Di tambah lagi, peran perempuan dan lelaki dalam kultur tradisional di masyarakat yang seolah-olah mendikte bahwa perempuan harus menjadi penjaga utama (primary caretakers) untuk para korban bencana;-- seperti anak-anak, orang-orang yang terluka dan lansia,-- menambah beban perempuan semakin berat. Bagi para perempuan yang suaminya meninggal akibat bencana alam, mau tak mau mereka harus mengambil peran sebagai tulang-punggung keluarga. Konsekwensinya, di samping tugas-tugas produktif, perempuan juga menanggung beban reproduktif. Aspek peran perempuan dan lelaki ini nampaknya kurang diperhatikan di dalam upaya-upaya penanganan pasca-bencana di negeri ini.

Adanya ketimpangan relasi perempuan dan lelaki di dalam berbagai aspek kehidupan baik sosial, budaya, ekonomi dan politik mengakibatkan terjadinya marginalisasi perempuan di dalam upaya-upaya penanganan bencana. Sebagai contoh, perempuan seringkali tidak dilibatkan untuk mengelola aset-aset bantuan, merancang program-program rehabilitasi pasca-bencana, dan mengontrol sumber-sumber ekonomi yang ada. Dalam hal ini, kaum perempuan hanya dilihat sebagai korban bencana, tetapi peran-peran sentral mereka pasca-bencana seringkali diabaikan. Hal ini terjadi akibat adanya stereotip yang menganggap kaum perempuan sebagai mahluk yang lemah. Padahal, berkaca dari kasus-kasus bencana alam yang lalu, seperti tsunami di Aceh, kaum perempuan terbukti memiliki kemampuan untuk bertahan dan berjuang di dalam situasi yang sulit dan serba terbatas di tempat-tempat  pengungsian dan shelter.

Untuk itu, di dalam proses rehabilitasi dan rekonstruksi pasca-bencana, semua stakeholders yang terlibat seperti pemerintah, praktisi, relawan, lembaga-lembaga donor dan sebagainya harus memiliki sensitifitas gender sehingga dapat melakukan program-program yang bermanfaat, sesuai dengan kebutuhan, dan tepat sasaran.
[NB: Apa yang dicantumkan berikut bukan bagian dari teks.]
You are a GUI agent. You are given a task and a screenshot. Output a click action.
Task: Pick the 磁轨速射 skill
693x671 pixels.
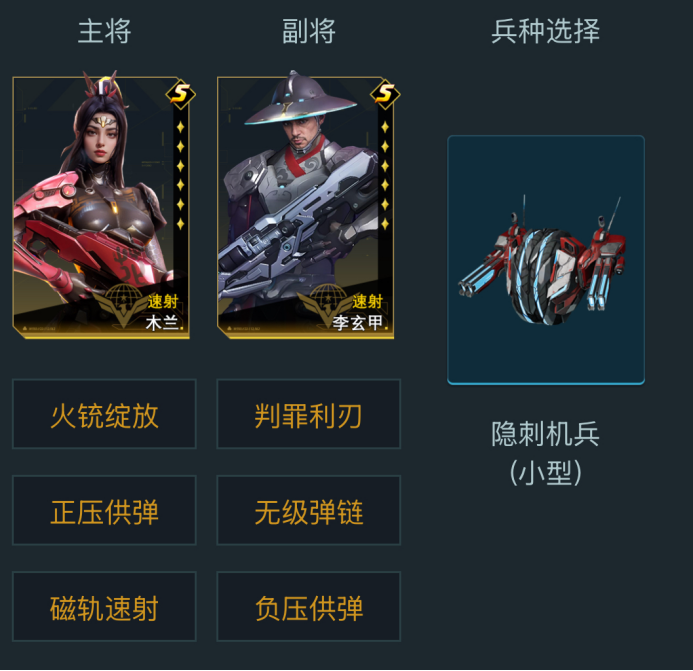pyautogui.click(x=104, y=607)
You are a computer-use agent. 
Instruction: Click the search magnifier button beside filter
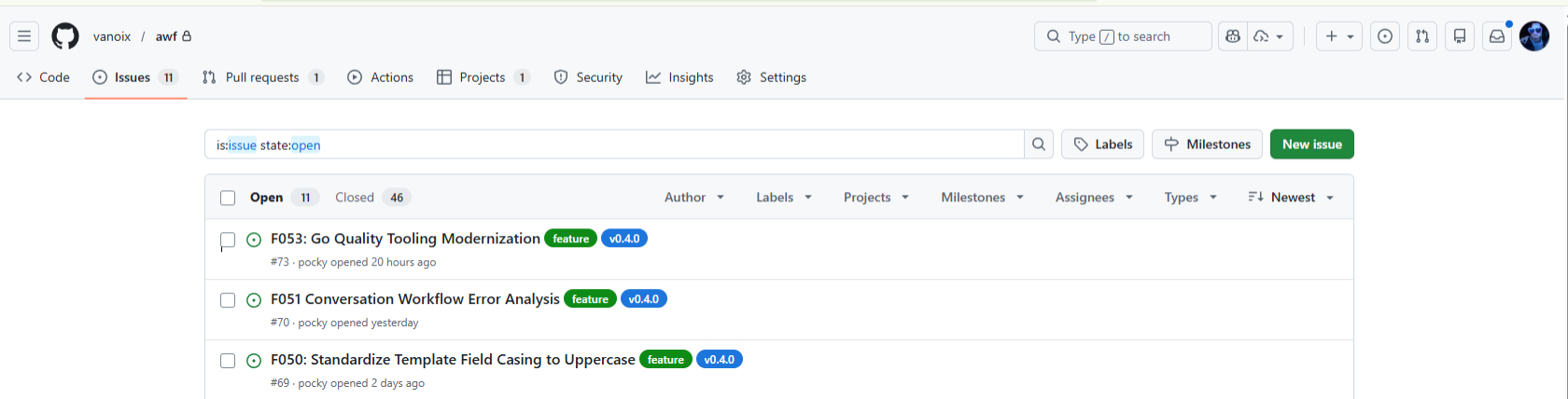pos(1039,144)
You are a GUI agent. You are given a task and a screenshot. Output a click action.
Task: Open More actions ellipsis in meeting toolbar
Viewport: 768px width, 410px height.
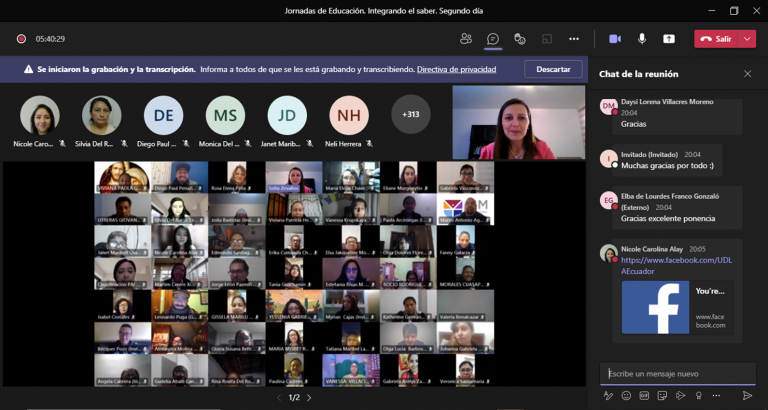point(574,39)
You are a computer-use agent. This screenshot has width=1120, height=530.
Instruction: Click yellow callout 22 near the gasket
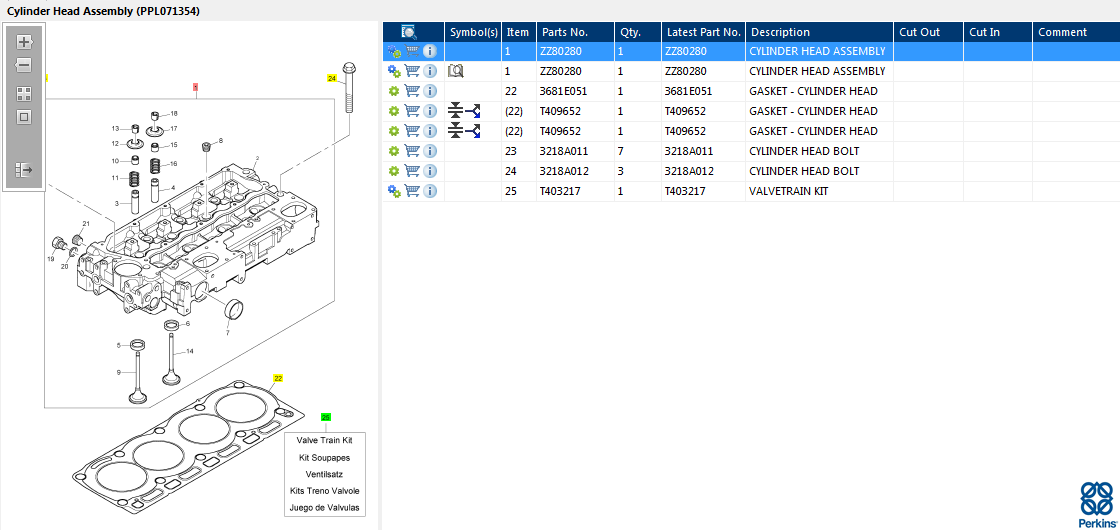pyautogui.click(x=278, y=378)
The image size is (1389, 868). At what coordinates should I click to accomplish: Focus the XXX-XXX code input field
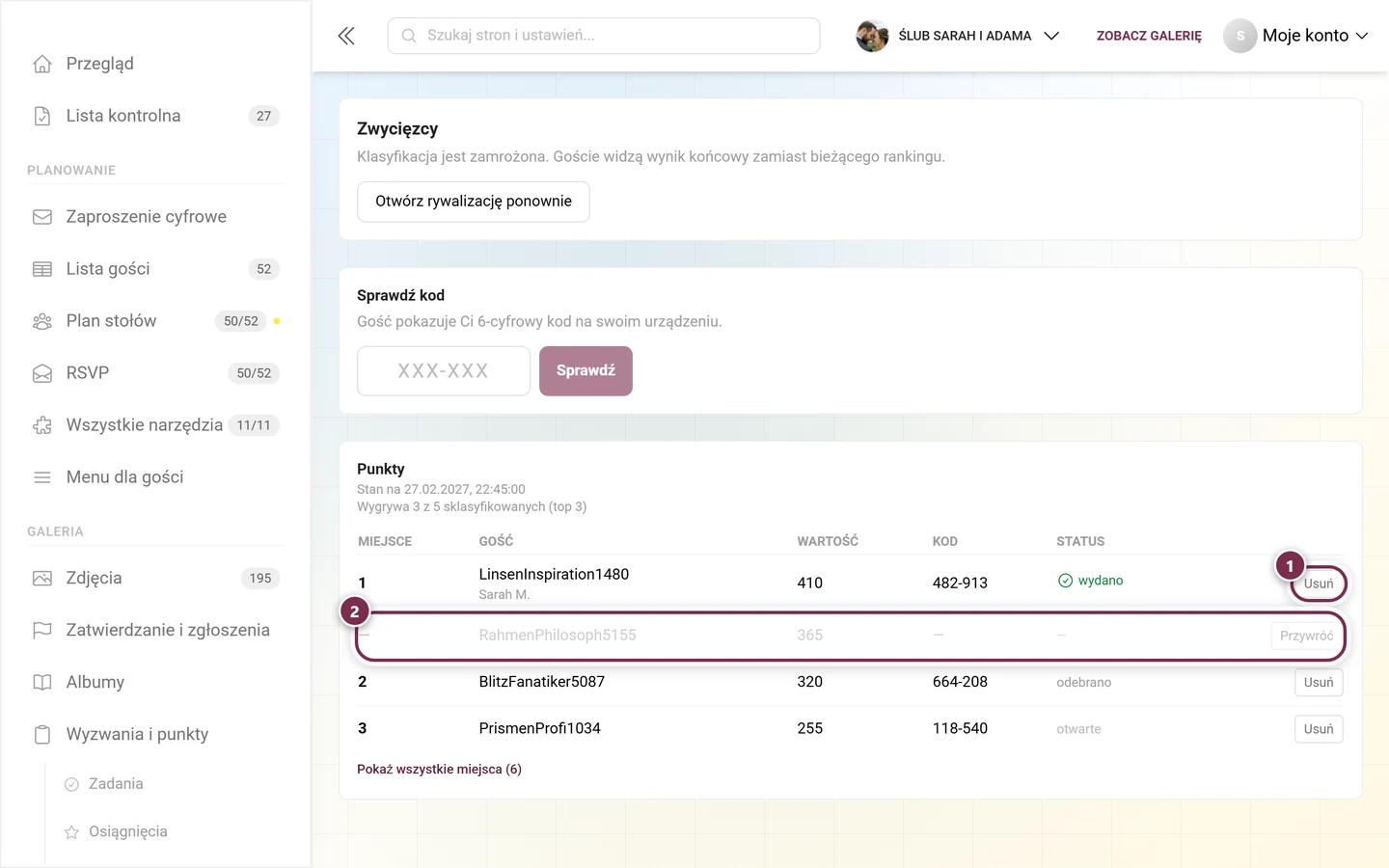coord(444,371)
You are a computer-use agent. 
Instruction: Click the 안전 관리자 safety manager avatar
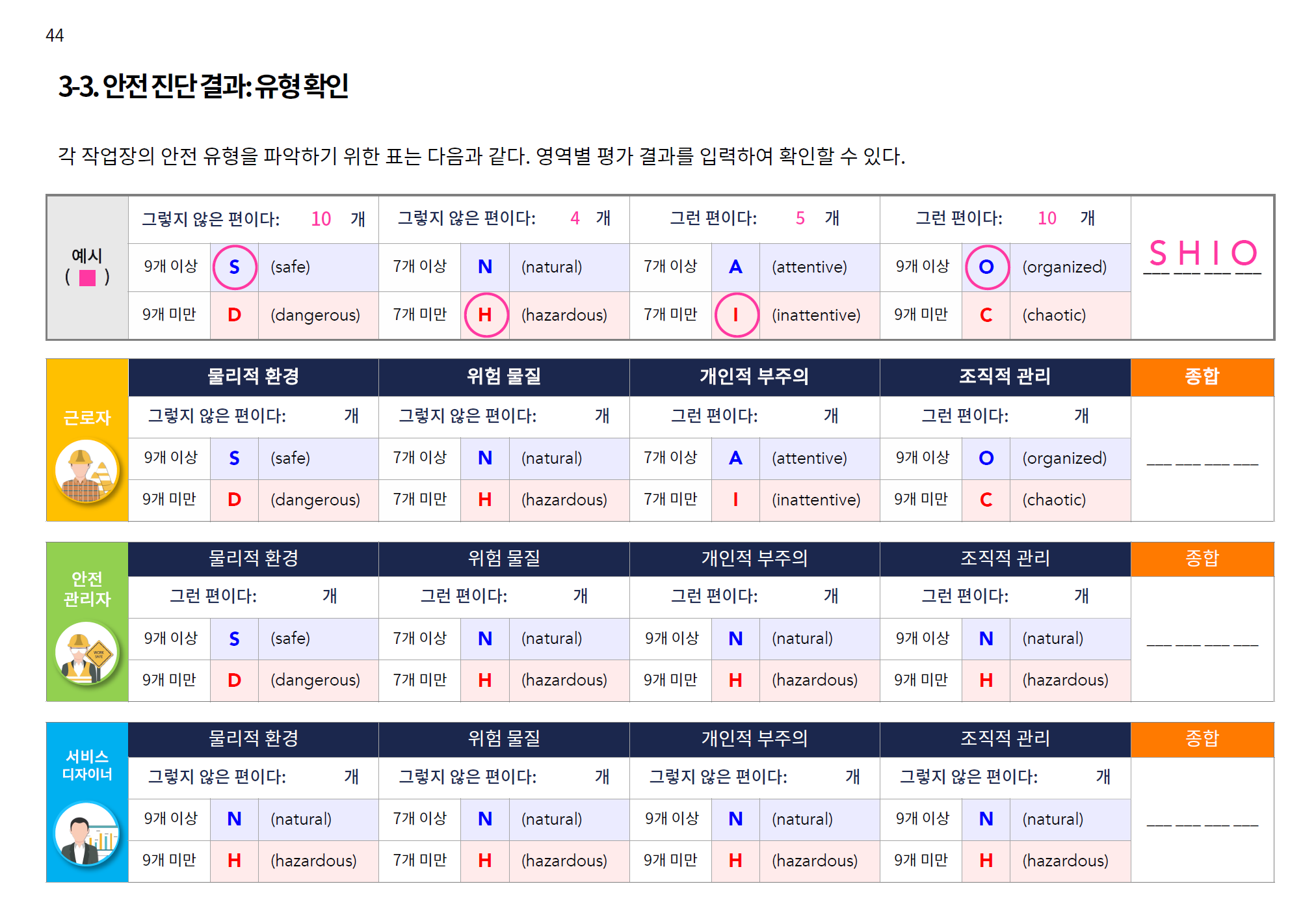(x=86, y=652)
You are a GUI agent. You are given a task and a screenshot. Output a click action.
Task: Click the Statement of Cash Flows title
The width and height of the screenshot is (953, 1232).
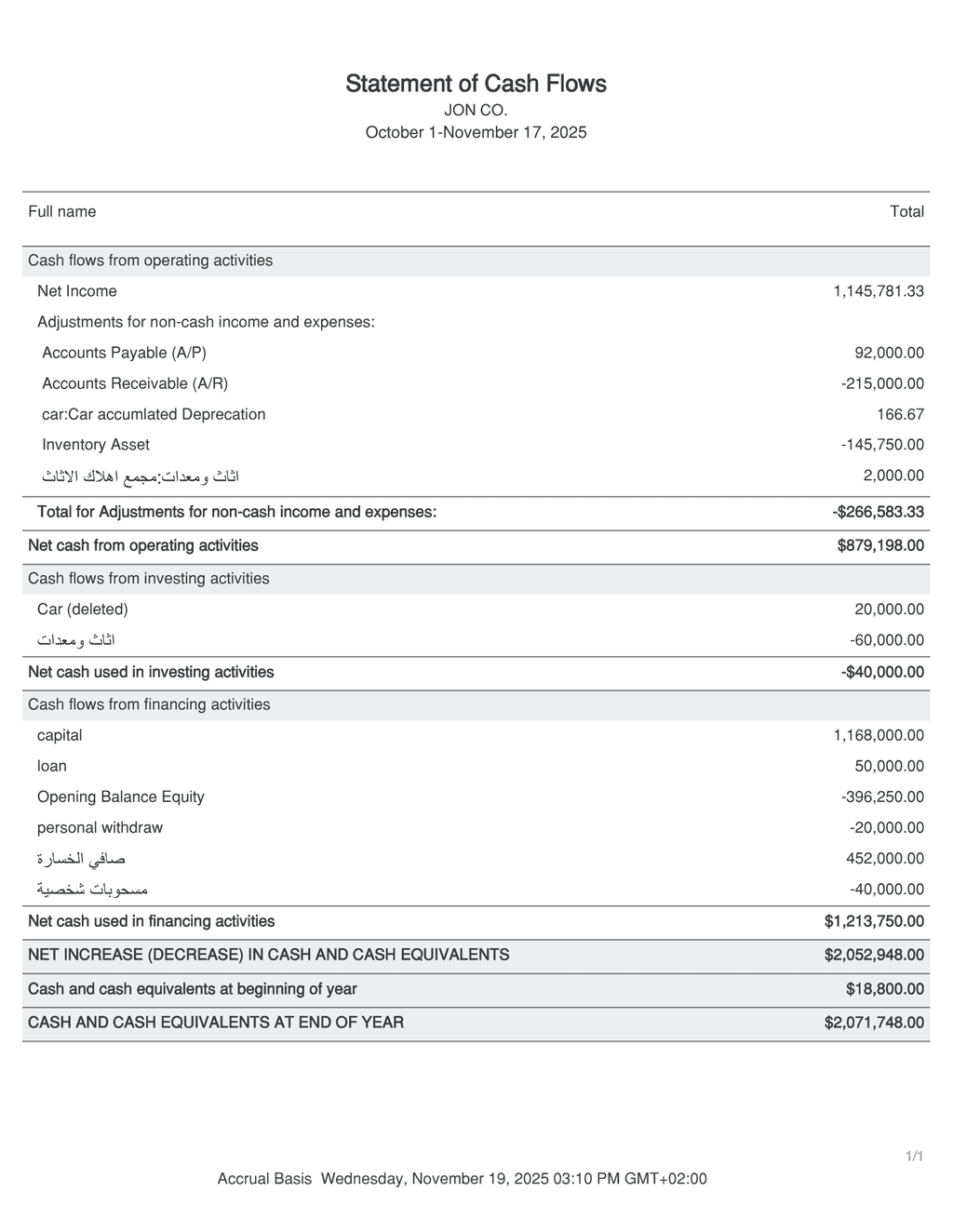click(476, 84)
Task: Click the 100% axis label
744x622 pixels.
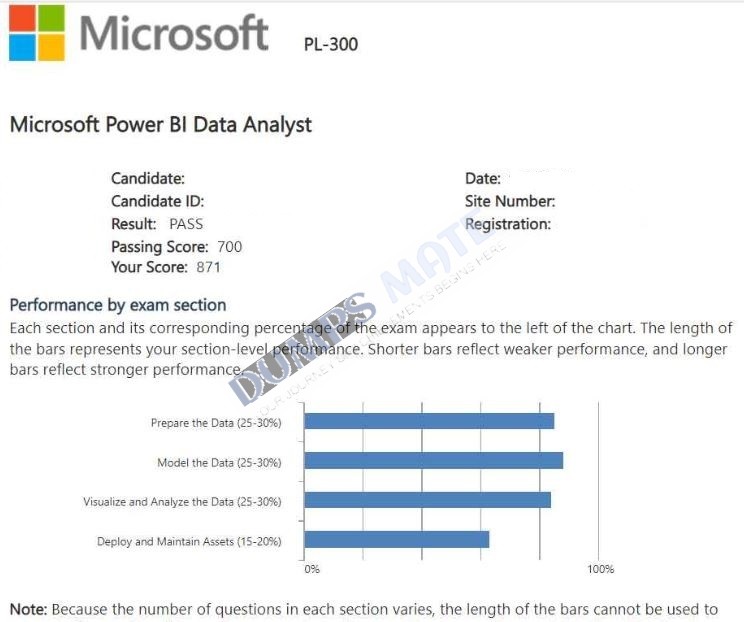Action: pyautogui.click(x=601, y=569)
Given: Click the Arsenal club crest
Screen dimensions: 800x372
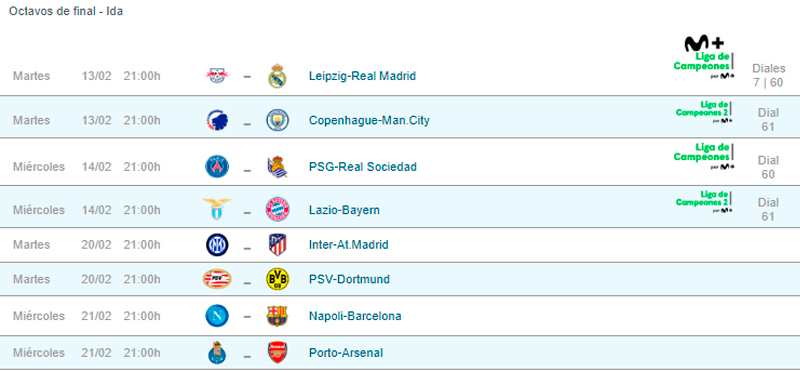Looking at the screenshot, I should click(278, 353).
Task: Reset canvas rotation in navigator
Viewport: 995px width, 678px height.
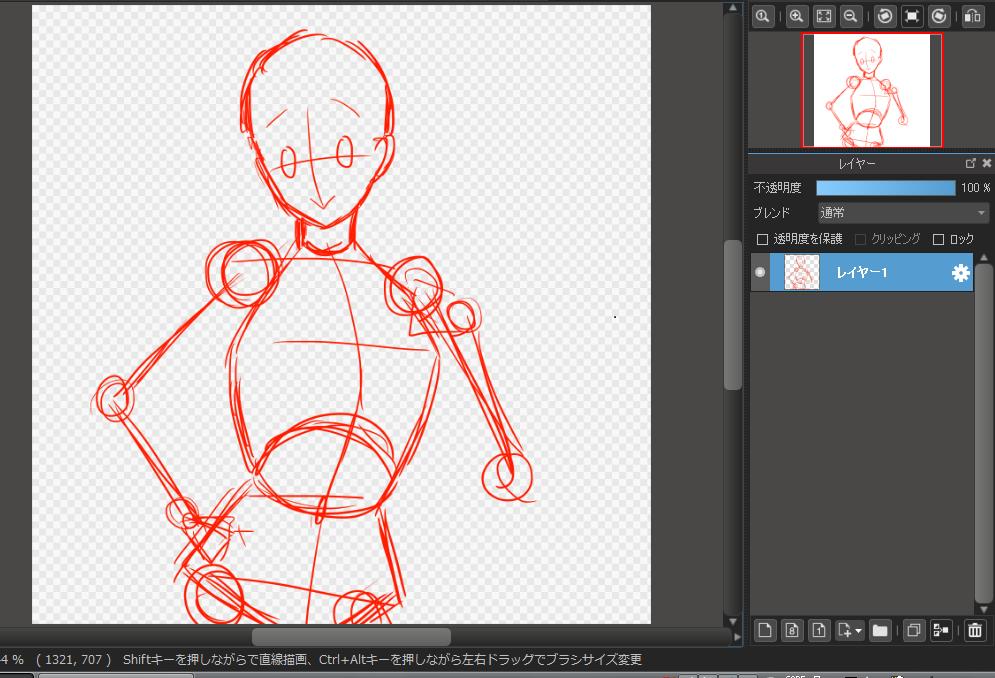Action: tap(911, 16)
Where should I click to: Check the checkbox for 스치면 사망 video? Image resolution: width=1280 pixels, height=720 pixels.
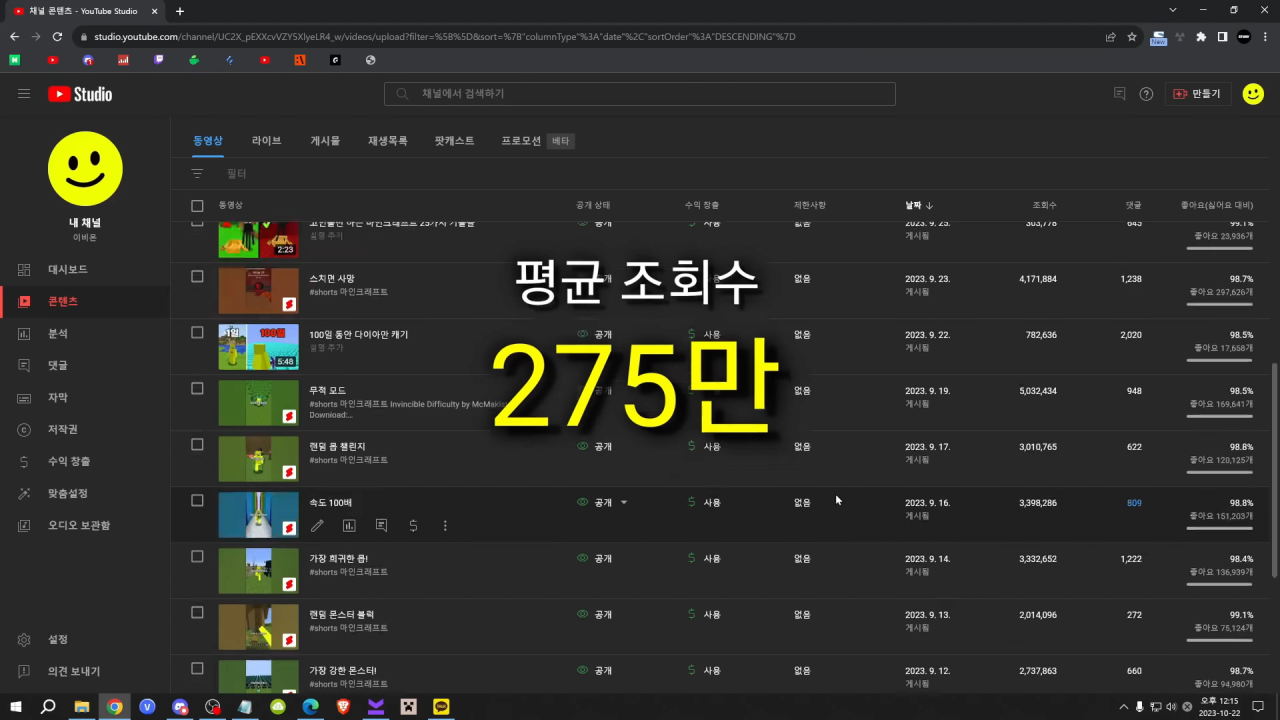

Sensitifitas gender ini bisa dibangun dengan melibatkan dan mendengarkan suara-suara perempuan korban bencana. Jika kaum perempuan sejak awal diberikan ruang untuk berpartisipasi di dalam proses penanganan pasca-bencana, maka mereka akan semakin berdaya dan dapat menentukan apa yang terbaik bagi diri mereka sendiri, keluarga, dan masyarakat. Islam telah menegaskan bahwa laki-laki dan perempuan adalah mahluk yang setara sebagaimana disebutkan di dalam Alqur’an surat al-Hujurat ayat13:
“Hai manusia, sesungguhnya Kami telah menciptakan  kamu  dari  jenis  laki-laki  dan perempuan,  dan  Kami jadikan kamu berbangsa-bangsa dan bersuku-suku agar kamu saling mengenal secara  baik.  Sungguh  yang termulia di sisi Allah diantaramu adalah yang paling  takwa  ke pada-Nya”.
Namun, pada kenyataannya berbagai pandangan yang bias gender masih tertancap kuat di dalam kehidupan masyarakat kita.